Euclidean/spherical minimum spanning tree

(I previously asked this question on Stack Overflow but got no responses, so I'm trying again here.)

If I have a graph of N nodes in Neo4j, each of which has a latitude & longitude property, is there an efficient way of constructing a Minimum Spanning Tree for those nodes, for the two cases where distance is given by:

  • Euclidean distance, treating latitude/longitude as the x/y plane (this is a straightforward Euclidean MST problem), scaling longitude numbers by a scalar to make x/y distances roughly comparable; or
  • Geodesic distance on the latitude/longitude sphere (I have not seen an explicit algorithm anywhere for this)?

The former would be fine when the points all lie in a relatively small patch of the earth; the latter would be necessary if they range widely, e.g. for a set of cities to be joined by airline routes.

I am aware of the existing MST algorithm in Neo4j, but it is not efficient when the nodes are known to lie on a plane or sphere.

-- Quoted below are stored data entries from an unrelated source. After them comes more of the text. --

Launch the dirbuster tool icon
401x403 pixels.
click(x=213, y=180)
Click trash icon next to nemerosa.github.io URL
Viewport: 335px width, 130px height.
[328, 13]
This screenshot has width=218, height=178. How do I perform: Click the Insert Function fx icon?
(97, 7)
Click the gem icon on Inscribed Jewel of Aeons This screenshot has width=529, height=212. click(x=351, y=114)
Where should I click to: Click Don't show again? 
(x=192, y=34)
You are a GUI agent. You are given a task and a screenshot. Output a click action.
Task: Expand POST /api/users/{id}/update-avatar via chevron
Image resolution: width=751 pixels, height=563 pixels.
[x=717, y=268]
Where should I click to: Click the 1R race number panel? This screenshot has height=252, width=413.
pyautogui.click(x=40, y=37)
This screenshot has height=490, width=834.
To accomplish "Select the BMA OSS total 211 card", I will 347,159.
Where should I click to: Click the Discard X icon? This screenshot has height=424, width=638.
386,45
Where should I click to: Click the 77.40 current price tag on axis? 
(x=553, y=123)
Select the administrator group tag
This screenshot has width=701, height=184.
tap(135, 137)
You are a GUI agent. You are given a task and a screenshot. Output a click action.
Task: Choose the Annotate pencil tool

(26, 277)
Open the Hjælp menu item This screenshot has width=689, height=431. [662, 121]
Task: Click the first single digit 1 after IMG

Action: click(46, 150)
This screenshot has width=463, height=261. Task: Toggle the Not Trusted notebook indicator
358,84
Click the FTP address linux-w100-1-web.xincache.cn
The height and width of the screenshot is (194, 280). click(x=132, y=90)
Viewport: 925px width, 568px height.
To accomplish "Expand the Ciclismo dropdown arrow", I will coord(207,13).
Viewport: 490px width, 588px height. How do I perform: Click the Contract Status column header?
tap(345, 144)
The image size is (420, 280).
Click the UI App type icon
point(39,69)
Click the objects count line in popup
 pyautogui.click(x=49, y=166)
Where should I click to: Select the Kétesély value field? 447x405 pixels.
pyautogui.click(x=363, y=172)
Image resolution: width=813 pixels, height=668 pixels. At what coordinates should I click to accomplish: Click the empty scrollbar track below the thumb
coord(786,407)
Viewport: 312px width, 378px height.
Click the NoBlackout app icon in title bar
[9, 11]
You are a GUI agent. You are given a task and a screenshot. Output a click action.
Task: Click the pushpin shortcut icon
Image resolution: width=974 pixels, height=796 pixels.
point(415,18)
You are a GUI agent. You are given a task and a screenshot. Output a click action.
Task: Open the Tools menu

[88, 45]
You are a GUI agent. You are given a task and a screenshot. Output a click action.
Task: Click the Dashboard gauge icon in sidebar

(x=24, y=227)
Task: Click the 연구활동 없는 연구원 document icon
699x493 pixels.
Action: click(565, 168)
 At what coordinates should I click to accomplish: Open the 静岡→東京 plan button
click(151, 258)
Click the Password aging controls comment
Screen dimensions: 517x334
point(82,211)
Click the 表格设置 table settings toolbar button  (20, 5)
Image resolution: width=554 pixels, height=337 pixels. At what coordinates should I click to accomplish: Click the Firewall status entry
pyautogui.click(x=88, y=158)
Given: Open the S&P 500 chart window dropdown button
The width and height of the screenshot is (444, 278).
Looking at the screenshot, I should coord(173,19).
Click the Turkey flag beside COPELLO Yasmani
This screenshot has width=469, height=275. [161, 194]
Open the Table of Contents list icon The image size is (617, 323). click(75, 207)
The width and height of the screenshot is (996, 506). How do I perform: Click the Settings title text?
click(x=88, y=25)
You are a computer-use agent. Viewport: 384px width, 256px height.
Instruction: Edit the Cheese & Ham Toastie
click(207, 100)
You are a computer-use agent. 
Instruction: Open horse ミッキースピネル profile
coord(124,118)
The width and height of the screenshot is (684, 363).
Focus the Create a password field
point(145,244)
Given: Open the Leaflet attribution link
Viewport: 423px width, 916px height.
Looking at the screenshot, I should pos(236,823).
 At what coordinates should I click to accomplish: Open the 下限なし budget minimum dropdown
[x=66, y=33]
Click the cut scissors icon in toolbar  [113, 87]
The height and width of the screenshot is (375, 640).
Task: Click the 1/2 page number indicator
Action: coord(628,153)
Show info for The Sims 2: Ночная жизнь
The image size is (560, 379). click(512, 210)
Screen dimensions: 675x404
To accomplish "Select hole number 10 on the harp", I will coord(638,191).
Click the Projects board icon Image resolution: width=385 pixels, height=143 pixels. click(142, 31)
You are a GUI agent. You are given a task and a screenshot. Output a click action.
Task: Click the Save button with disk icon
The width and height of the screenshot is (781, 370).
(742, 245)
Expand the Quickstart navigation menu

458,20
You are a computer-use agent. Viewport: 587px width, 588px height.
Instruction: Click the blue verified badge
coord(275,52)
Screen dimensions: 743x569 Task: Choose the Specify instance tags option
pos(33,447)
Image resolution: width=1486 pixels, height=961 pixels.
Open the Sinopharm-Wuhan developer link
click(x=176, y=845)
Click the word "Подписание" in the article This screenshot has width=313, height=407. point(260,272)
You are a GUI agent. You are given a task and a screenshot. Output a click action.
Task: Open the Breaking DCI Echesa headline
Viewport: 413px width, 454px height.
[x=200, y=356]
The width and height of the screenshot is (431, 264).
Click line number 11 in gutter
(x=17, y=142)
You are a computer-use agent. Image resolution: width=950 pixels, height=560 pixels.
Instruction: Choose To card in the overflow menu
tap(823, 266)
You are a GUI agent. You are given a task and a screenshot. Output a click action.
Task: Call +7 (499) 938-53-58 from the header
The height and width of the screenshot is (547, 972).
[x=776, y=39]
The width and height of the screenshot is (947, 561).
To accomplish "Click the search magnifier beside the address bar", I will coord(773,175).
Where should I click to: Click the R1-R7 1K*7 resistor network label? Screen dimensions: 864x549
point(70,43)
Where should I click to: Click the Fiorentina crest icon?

Its runtime (if I'm not mistaken) would be O[N^2 log(N)], since all pairs of points are possible as edges in the MST. By contrast, a Euclidean MST algorithm should be O[N log(N)] or even O[N log(log(N))].

If there's no existing option, does anyone have experience doing a pre-processing step to add allowable edges via a KNN-like process, then pass those edges to the existing MST algorithm to create a MST?